*Selected text*.

+-------+

Blue Star Contemporary Art Center, San Antonio (All photos by the author)
SAN ANTONIO, TEXAS — A Blue Star is, aside from the obvious, also the name of a 1984 Indian military operation,a symbol found on service flags that denote a US service member fighting in a war and they are part of a system of highway markers honoring veterans, known as the Blue Star Memorial Highway. In addition to these, there is a Bluestar Entertainment record label, a 1955 song with that name, an album titled “Blue Star” by the band Levinhurst and, finally, there is the Blue Star Contemporary Arts Center in San Antonio, Texas, named after the main street that once housed the Blue Star Grain Company.

Blue Star Art center entrance tribute to Chuck Ramirez.

+-------+

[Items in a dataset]
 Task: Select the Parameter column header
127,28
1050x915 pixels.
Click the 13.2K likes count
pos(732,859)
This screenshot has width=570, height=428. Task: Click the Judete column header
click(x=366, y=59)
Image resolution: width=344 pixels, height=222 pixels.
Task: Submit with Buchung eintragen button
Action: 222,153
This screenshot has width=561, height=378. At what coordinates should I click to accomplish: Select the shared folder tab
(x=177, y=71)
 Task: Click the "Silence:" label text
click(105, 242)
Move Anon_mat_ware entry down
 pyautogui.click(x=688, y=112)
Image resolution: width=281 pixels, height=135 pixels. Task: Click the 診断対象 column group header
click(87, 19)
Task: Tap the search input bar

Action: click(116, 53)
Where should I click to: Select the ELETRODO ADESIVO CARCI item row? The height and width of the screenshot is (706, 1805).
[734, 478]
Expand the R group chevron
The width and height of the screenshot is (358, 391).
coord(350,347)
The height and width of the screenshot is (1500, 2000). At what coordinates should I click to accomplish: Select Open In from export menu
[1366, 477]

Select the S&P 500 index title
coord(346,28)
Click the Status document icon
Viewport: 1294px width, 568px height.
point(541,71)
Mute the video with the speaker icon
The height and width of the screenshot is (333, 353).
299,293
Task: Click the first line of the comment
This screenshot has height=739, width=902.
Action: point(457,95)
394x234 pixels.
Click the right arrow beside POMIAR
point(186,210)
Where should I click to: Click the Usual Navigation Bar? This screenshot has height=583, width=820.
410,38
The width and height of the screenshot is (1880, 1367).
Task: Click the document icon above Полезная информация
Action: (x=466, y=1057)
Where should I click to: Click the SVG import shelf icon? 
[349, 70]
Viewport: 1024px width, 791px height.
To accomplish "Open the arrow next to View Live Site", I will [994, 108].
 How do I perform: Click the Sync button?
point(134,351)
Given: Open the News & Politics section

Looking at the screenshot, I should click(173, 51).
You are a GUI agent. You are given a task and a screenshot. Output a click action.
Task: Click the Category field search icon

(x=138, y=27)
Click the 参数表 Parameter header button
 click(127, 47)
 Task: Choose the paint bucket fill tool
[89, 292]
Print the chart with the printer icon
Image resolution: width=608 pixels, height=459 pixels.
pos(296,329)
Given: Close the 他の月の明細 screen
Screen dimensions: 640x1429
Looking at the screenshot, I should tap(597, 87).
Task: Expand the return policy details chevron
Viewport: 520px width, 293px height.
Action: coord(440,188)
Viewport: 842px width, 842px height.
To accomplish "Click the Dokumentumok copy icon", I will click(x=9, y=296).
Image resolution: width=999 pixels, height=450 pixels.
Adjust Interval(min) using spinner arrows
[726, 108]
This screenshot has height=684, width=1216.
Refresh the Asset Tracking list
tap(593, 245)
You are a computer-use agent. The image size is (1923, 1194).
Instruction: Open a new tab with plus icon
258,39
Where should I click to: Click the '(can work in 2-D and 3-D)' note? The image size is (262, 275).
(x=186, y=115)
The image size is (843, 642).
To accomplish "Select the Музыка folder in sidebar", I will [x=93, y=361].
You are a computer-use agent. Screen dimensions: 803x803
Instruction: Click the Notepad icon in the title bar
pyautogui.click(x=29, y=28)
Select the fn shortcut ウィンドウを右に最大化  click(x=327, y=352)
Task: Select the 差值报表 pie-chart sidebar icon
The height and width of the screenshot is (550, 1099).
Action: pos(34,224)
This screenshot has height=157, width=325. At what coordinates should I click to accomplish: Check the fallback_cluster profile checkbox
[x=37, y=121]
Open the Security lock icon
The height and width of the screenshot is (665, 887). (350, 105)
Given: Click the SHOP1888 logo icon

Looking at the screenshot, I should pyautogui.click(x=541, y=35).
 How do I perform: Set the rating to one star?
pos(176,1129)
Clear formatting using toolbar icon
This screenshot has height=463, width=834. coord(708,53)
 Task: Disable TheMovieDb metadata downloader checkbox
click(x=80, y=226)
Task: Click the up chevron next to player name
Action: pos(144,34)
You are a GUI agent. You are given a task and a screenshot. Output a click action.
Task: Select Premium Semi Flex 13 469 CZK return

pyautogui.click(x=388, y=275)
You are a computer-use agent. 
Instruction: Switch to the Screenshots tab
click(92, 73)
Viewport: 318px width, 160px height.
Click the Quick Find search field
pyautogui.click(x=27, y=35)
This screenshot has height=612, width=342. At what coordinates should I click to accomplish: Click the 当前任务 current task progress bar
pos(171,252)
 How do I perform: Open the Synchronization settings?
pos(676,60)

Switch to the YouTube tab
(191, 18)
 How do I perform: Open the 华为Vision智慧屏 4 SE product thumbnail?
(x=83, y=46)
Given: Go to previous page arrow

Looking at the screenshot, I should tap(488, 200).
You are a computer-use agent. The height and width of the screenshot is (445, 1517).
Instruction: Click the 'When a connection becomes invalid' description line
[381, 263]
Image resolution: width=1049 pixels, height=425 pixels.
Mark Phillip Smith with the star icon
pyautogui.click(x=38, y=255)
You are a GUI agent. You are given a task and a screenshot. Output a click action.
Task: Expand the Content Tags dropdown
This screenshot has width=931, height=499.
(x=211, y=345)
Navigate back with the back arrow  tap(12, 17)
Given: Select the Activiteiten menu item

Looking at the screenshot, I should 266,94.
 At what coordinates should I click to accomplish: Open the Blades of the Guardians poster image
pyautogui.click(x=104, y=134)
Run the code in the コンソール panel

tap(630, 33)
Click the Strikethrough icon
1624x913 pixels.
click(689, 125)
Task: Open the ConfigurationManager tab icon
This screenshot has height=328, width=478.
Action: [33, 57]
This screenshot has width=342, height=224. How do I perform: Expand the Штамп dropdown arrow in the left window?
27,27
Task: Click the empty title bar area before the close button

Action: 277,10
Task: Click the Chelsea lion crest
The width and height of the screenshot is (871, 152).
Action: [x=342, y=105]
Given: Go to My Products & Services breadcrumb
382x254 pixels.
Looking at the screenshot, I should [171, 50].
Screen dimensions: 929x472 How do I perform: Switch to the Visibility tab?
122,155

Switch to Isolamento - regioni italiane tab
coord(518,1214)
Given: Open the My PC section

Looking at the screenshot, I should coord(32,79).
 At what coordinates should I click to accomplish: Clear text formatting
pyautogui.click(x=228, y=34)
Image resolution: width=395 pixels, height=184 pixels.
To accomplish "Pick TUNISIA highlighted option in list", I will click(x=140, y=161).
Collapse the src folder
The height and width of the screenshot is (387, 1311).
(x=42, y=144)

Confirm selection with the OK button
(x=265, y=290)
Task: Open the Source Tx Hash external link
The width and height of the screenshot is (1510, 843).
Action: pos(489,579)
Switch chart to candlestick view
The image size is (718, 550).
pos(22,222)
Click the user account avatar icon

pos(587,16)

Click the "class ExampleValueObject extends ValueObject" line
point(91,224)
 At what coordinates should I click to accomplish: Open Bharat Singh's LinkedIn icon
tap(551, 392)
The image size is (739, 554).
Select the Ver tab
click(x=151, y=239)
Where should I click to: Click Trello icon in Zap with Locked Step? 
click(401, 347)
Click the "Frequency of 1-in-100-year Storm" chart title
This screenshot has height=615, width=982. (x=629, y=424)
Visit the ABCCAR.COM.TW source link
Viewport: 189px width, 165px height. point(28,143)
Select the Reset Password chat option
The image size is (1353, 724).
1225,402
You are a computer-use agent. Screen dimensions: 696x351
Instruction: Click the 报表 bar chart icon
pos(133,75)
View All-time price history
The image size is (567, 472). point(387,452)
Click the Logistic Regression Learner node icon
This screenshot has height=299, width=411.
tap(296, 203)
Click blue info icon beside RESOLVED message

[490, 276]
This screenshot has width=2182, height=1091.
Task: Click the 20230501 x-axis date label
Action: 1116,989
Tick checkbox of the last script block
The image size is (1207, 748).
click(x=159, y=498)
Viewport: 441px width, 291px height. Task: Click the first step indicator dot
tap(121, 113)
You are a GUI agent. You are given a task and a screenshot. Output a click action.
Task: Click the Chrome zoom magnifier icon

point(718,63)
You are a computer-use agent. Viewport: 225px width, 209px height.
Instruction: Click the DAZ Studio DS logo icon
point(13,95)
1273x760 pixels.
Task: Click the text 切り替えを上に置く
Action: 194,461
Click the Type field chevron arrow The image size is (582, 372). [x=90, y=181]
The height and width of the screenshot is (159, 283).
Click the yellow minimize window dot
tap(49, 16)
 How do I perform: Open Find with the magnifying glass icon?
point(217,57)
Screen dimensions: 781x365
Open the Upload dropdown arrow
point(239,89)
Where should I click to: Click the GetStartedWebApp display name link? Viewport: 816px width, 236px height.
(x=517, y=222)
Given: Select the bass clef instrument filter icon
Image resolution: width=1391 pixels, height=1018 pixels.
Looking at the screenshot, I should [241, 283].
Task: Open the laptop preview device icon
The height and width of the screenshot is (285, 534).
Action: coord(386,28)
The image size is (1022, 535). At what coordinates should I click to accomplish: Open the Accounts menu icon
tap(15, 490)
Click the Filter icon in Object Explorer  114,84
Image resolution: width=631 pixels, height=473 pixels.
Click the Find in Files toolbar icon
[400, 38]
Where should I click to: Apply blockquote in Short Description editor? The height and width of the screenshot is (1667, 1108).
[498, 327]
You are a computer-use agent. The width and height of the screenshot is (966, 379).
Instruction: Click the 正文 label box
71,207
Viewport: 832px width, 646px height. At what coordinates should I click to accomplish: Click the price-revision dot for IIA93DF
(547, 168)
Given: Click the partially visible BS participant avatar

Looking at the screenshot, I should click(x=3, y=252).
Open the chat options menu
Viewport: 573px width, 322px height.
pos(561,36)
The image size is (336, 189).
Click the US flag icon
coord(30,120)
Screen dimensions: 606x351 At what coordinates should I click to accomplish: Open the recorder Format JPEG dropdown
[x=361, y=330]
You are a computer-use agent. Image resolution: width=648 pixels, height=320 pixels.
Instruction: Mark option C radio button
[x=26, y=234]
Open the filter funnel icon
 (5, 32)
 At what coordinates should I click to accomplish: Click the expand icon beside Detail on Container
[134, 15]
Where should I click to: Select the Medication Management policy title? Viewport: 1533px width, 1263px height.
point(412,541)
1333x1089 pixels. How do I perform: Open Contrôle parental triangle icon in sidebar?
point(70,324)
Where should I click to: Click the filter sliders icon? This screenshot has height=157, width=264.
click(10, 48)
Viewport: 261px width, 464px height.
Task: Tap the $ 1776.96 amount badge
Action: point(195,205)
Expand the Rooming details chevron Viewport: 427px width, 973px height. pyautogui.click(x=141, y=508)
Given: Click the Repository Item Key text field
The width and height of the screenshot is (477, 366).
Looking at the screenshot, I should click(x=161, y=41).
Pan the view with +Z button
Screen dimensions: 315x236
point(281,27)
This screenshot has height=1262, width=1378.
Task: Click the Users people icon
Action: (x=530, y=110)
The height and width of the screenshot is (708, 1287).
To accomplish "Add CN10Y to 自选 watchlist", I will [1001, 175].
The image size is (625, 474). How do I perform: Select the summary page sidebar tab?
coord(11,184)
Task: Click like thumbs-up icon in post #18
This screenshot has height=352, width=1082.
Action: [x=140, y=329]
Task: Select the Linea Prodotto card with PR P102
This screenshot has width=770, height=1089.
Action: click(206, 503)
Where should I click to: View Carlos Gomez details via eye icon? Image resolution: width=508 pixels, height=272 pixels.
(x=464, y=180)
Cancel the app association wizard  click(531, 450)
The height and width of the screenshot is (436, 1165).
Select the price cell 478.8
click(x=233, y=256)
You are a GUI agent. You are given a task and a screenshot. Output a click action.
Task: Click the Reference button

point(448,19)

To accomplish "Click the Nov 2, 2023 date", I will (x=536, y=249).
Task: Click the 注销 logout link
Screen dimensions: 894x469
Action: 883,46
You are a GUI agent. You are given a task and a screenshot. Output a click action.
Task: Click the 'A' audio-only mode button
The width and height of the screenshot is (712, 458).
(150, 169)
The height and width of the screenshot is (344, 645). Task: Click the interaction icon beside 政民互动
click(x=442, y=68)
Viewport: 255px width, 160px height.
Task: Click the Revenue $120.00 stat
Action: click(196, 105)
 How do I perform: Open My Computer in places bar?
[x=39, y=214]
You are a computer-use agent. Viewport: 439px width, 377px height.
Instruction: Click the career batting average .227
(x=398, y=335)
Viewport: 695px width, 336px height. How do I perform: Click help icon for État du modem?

+-------+

*What to work on*.
A - Using the Blue Star passage, answer each question below:
(i) In what year did the Indian military operation named Blue Star take place?
(ii) Which band released an album titled "Blue Star"?
(iii) Whom does the tribute at the art center entrance honor?
B - Please set down the Blue Star passage word for word, everything from "SAN ANTONIO, TEXAS —" down to "to Chuck Ramirez.".
C - Sum up the Blue Star passage in two sentences.

*Results of the exercise*.
A -
(i) 1984
(ii) Levinhurst
(iii) Chuck Ramirez

B -
SAN ANTONIO, TEXAS — A Blue Star is, aside from the obvious, also the name of a 1984 Indian military operation,a symbol found on service flags that denote a US service member fighting in a war and they are part of a system of highway markers honoring veterans, known as the Blue Star Memorial Highway. In addition to these, there is a Bluestar Entertainment record label, a 1955 song with that name, an album titled “Blue Star” by the band Levinhurst and, finally, there is the Blue Star Contemporary Arts Center in San Antonio, Texas, named after the main street that once housed the Blue Star Grain Company.

Blue Star Art center entrance tribute to Chuck Ramirez.

C - Blue Star is the name of many things, among them a 1984 Indian military operation, a symbol on service flags, highway markers honoring veterans, a record label, a 1955 song and an album by Levinhurst. It is also the name of the Blue Star Contemporary Arts Center in San Antonio, Texas, named after the main street that once housed the Blue Star Grain Company.